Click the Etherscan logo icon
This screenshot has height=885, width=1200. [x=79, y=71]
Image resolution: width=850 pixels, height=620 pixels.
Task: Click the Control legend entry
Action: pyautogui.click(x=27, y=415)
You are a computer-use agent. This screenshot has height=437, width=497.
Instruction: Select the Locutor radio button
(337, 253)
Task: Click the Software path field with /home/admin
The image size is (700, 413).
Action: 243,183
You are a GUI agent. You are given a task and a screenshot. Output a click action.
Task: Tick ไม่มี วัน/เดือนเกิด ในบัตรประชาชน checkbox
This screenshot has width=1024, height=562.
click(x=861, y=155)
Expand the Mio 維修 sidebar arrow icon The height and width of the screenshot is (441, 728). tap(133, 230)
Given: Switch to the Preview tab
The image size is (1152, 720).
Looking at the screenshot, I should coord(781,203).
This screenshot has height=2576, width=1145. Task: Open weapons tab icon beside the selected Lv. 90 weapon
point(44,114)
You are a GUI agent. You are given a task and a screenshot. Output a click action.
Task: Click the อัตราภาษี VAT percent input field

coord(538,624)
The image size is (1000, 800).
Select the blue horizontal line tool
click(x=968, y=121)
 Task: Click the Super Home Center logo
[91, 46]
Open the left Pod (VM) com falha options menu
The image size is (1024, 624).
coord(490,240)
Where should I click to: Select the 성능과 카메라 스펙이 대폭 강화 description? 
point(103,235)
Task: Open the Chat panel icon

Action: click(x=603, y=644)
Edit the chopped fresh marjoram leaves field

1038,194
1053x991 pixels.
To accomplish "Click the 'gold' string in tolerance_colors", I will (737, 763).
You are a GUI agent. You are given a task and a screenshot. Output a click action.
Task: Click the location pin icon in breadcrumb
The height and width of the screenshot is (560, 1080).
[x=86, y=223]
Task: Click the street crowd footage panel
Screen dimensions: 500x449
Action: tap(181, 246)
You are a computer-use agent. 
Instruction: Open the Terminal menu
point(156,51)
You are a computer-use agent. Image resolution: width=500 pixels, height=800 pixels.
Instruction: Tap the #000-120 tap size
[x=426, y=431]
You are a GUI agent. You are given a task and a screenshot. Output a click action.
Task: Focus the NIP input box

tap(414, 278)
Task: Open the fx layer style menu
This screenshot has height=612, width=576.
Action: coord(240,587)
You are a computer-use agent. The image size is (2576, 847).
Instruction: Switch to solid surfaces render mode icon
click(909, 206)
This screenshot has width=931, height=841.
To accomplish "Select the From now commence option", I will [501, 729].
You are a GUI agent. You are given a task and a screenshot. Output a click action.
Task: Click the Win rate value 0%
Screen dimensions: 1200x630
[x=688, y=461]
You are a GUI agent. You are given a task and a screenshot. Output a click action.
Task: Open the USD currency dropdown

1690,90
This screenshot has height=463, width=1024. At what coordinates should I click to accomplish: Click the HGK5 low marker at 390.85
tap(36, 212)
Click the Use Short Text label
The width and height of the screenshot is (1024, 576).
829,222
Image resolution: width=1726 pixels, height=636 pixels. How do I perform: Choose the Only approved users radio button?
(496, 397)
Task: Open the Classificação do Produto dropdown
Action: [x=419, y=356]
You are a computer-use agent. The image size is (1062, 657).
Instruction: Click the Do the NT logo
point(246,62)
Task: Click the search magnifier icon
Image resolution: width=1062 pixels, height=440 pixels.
------------------------
Work item:
A faithful retyping of every entry above is the task.

Finished task:
Click the Etherscan logo icon
This screenshot has height=885, width=1200. [x=79, y=71]
Image resolution: width=850 pixels, height=620 pixels.
Task: Click the Control legend entry
Action: pyautogui.click(x=27, y=415)
You are a computer-use agent. This screenshot has height=437, width=497.
Instruction: Select the Locutor radio button
(337, 253)
Task: Click the Software path field with /home/admin
The image size is (700, 413).
Action: 243,183
You are a GUI agent. You are given a task and a screenshot. Output a click action.
Task: Tick ไม่มี วัน/เดือนเกิด ในบัตรประชาชน checkbox
This screenshot has width=1024, height=562.
click(x=861, y=155)
Expand the Mio 維修 sidebar arrow icon The height and width of the screenshot is (441, 728). tap(133, 230)
Given: Switch to the Preview tab
The image size is (1152, 720).
Looking at the screenshot, I should coord(781,203).
This screenshot has height=2576, width=1145. Task: Open weapons tab icon beside the selected Lv. 90 weapon
point(44,114)
You are a GUI agent. You are given a task and a screenshot. Output a click action.
Task: Click the อัตราภาษี VAT percent input field

coord(538,624)
The image size is (1000, 800).
Select the blue horizontal line tool
click(x=968, y=121)
 Task: Click the Super Home Center logo
[91, 46]
Open the left Pod (VM) com falha options menu
The image size is (1024, 624).
coord(490,240)
Where should I click to: Select the 성능과 카메라 스펙이 대폭 강화 description? 
point(103,235)
Task: Open the Chat panel icon

Action: click(x=603, y=644)
Edit the chopped fresh marjoram leaves field

1038,194
1053x991 pixels.
To accomplish "Click the 'gold' string in tolerance_colors", I will (737, 763).
You are a GUI agent. You are given a task and a screenshot. Output a click action.
Task: Click the location pin icon in breadcrumb
The height and width of the screenshot is (560, 1080).
[x=86, y=223]
Task: Click the street crowd footage panel
Screen dimensions: 500x449
Action: tap(181, 246)
You are a computer-use agent. 
Instruction: Open the Terminal menu
point(156,51)
You are a computer-use agent. Image resolution: width=500 pixels, height=800 pixels.
Instruction: Tap the #000-120 tap size
[x=426, y=431]
You are a GUI agent. You are given a task and a screenshot. Output a click action.
Task: Focus the NIP input box

tap(414, 278)
Task: Open the fx layer style menu
This screenshot has height=612, width=576.
Action: coord(240,587)
You are a computer-use agent. The image size is (2576, 847).
Instruction: Switch to solid surfaces render mode icon
click(909, 206)
This screenshot has width=931, height=841.
To accomplish "Select the From now commence option", I will [501, 729].
You are a GUI agent. You are given a task and a screenshot. Output a click action.
Task: Click the Win rate value 0%
Screen dimensions: 1200x630
[x=688, y=461]
You are a GUI agent. You are given a task and a screenshot. Output a click action.
Task: Open the USD currency dropdown

1690,90
This screenshot has height=463, width=1024. At what coordinates should I click to accomplish: Click the HGK5 low marker at 390.85
tap(36, 212)
Click the Use Short Text label
The width and height of the screenshot is (1024, 576).
829,222
Image resolution: width=1726 pixels, height=636 pixels. How do I perform: Choose the Only approved users radio button?
(496, 397)
Task: Open the Classificação do Produto dropdown
Action: [x=419, y=356]
You are a computer-use agent. The image size is (1062, 657).
Instruction: Click the Do the NT logo
point(246,62)
Task: Click the search magnifier icon
Image resolution: width=1062 pixels, height=440 pixels.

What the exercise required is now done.